Sunday, October 27, 2019

Change

Most people don't like change.  I can remember many the times that I suggested changes to people who worked for me.  It usually got a wary response.  At the same time, change is the one constant in the world.  Nothing is static.  My good friend and mentor, Ray, used to say, "if you're not moving forward, you're moving backward." Moving forward requires change.  Embracing change is much easier to handle than fighting against it.

I've spent the last 9 months focused on doing the Ironman in Kona.  It was truly my singular focus.  It impacted other things in my life.  That was my choice, and I'm glad I chose to do it that way.  I will always know that I gave my dream everything I had.  Now, it's time for a change.  I've been blogging about what those changes might look like, and they're crystallizing for me.

I got a surprise the other day, when I found out that my cholesterol and triglycerides were higher than ever.  I would have "thought" that all of my exercise would have had some impact.  But, I really hadn't "thought" about it.  I had "hoped" it would make a difference.  The more that I think about it, the more I realize that my singular focus on training allowed me to do something that might not have been healthy for me.  Over the past nine months, I've liberalized my intake of simple sugars, in order to make sure that I could maintain the type of rigorous training program that I was engaging in.  In retrospect, it might have been the wrong choice.  Of course, I can't go back and change the past. But, i am changing the future.  As of two days ago, I've eliminated simple sugars from my diet.

As a physician and athlete, I'm actually fascinated by what happened.  I realize that it's possible to train 20 hours a week, and not burn all of the sugar that I was putting into my body.  Some of that sugar went into the production of triglycerides. In some ways, my efforts to become fat adapted over the past few years may have boomeranged on me.  It's probable that the sugar I was taking during exercise wasn't necessary.  I was taking in too much.

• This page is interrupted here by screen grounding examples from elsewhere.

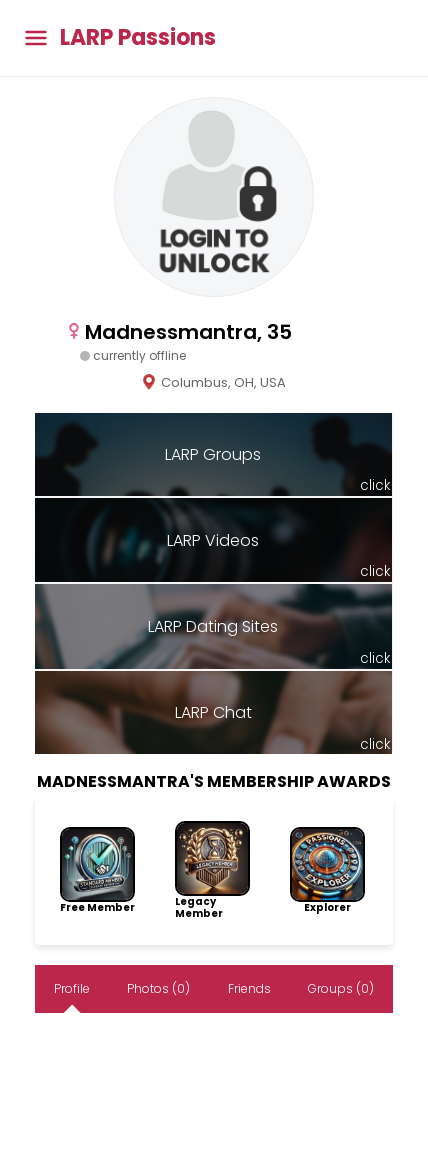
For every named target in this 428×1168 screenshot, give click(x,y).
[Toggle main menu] (36, 38)
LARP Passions (138, 38)
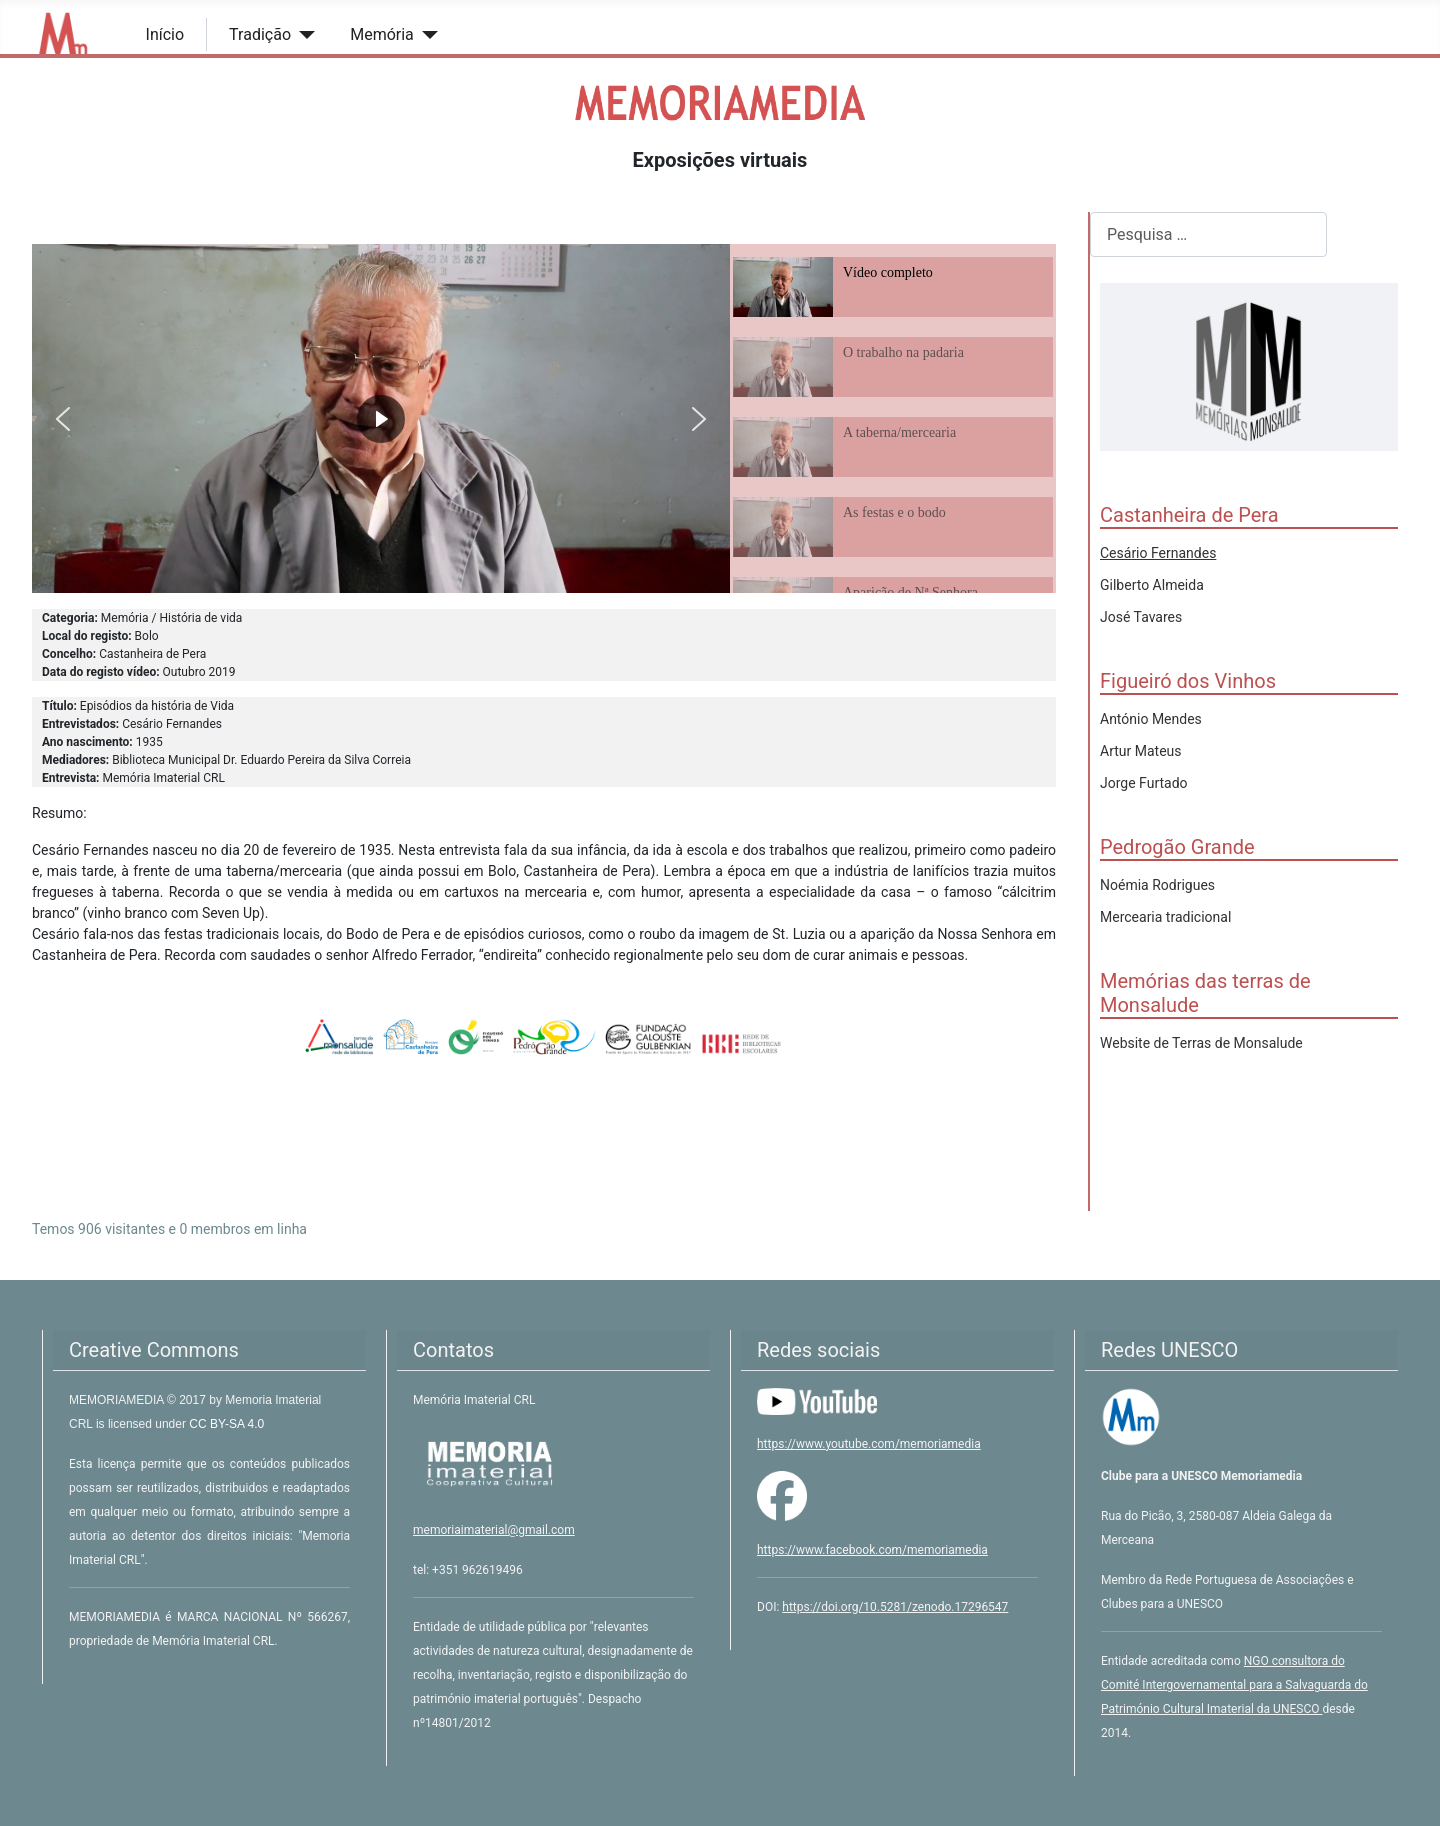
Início (165, 34)
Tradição (260, 34)
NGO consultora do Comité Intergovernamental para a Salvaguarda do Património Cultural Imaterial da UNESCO (1234, 1685)
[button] (63, 419)
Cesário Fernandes (1158, 553)
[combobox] (1208, 234)
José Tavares (1141, 617)
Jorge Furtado (1144, 783)
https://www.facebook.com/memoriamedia (872, 1550)
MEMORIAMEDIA (118, 1400)
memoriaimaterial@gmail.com (494, 1530)
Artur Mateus (1141, 751)
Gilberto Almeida (1152, 585)
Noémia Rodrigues (1157, 885)
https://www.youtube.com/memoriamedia (869, 1444)
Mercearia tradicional (1165, 917)
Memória (382, 34)
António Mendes (1151, 719)
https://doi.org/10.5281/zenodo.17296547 (895, 1607)
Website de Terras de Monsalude (1201, 1043)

I have a change to enact and manage over the next three months.  No gels, no carbohydrate drinks.  I'll go back to my good fat, good protein, no simple carbohydrate diet that I'd been on previously.  I'll do my exercise in the morning before eating anything, and without any calories. I'm only going to be working out for 45-60 minutes at a time, so this isn't an issue.  Even if I was doing a longer workout, it would be an issue.  I know that.  This is a pretty easy change for me to embrace.